II. Marchés financiers mondiaux : entre calme précaire et turbulences

26 juin 2016

Sur l'année écoulée, les marchés financiers ont oscillé entre calme et turbulences, dans un contexte où les prix des actifs, sur les principaux marchés, demeuraient très sensibles à l'évolution de la politique monétaire. Les investisseurs ont en outre suivi de près les signes croissants d'affaiblissement économique dans les principales EME, en particulier en Chine. Les rendements obligataires ont continué de chuter dans les économies avancées, tombant souvent à des points bas historiques, tandis que la proportion d'obligations d'État se négociant à des rendements négatifs atteignait de nouveaux records. Ces faibles rendements reflétaient le bas niveau des primes d'échéance ainsi que les anticipations de baisse des taux d'intérêt à court terme. Les investisseurs, en quête de rendement, se sont tournés vers des segments de marché plus risqués, soutenant ainsi les prix des actifs en dépit de valorisations déjà élevées. Les inquiétudes suscitées par ces valorisations, conjuguées aux perspectives mondiales préoccupantes et aux doutes quant à la capacité de la politique monétaire à soutenir la croissance, ont provoqué une succession de vagues de liquidation et d'épisodes de volatilité.
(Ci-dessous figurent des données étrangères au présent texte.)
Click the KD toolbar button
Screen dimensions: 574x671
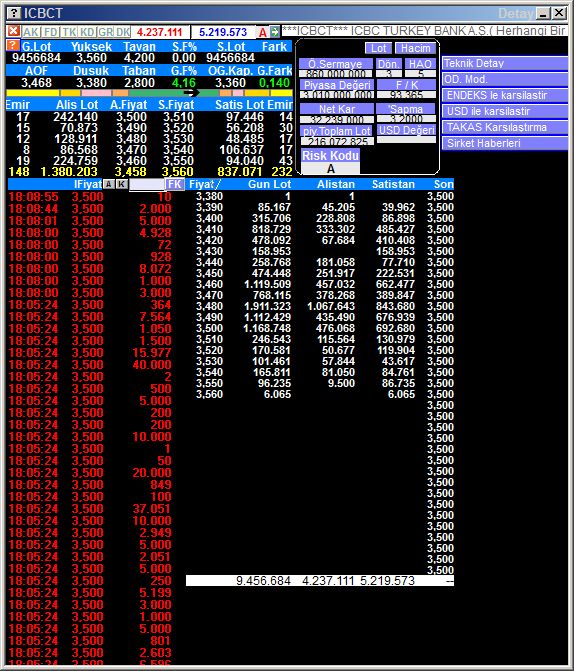tap(88, 32)
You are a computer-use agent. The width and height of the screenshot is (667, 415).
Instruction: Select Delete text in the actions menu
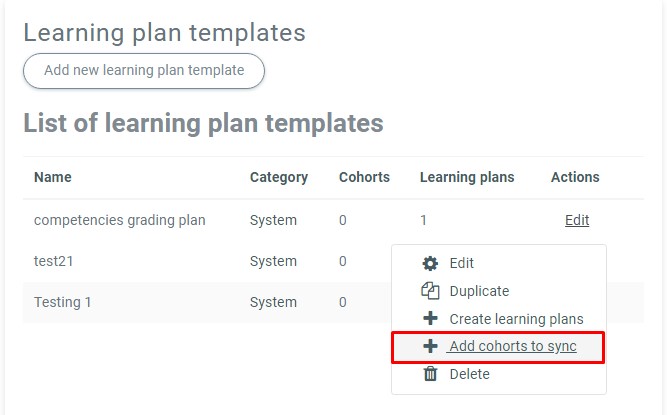pyautogui.click(x=470, y=374)
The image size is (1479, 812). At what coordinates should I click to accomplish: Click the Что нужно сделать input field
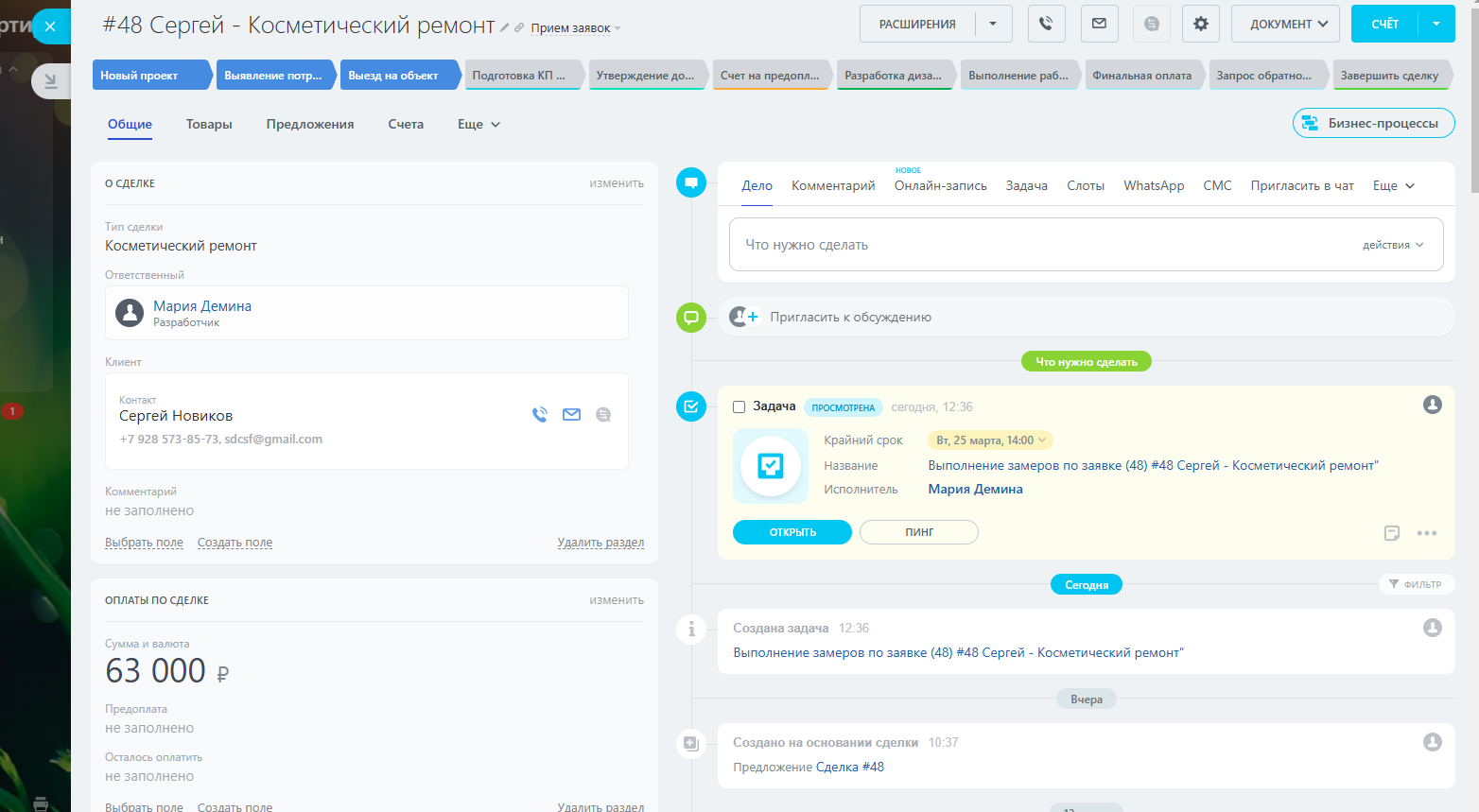1040,245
Les marchés sont apparus vulnérables face à un éventuel retournement des valorisations. Certaines fluctuations démesurées du prix des obligations signalent des modifications de la liquidité de marché, mais celle-ci devrait bénéficier, en cas de tensions, d'une diminution de l'effet de levier. Par ailleurs, certaines anomalies persistantes sur les marchés financiers se sont amplifiées, comme l'augmentation de l'écart de taux entre monnaies et la présence de primes négatives sur les swaps de taux d'intérêt en dollar. Ces anomalies reflétaient notamment un déséquilibre entre l'offre et la demande spécifique à ces marchés, parfois accentué par l'incidence des actions des banques centrales sur la demande de couverture. Elles traduisaient aussi les changements de comportement de grosses maisons de courtage, qui pratiquent moins activement l'arbitrage, laissant ainsi persister ces anomalies.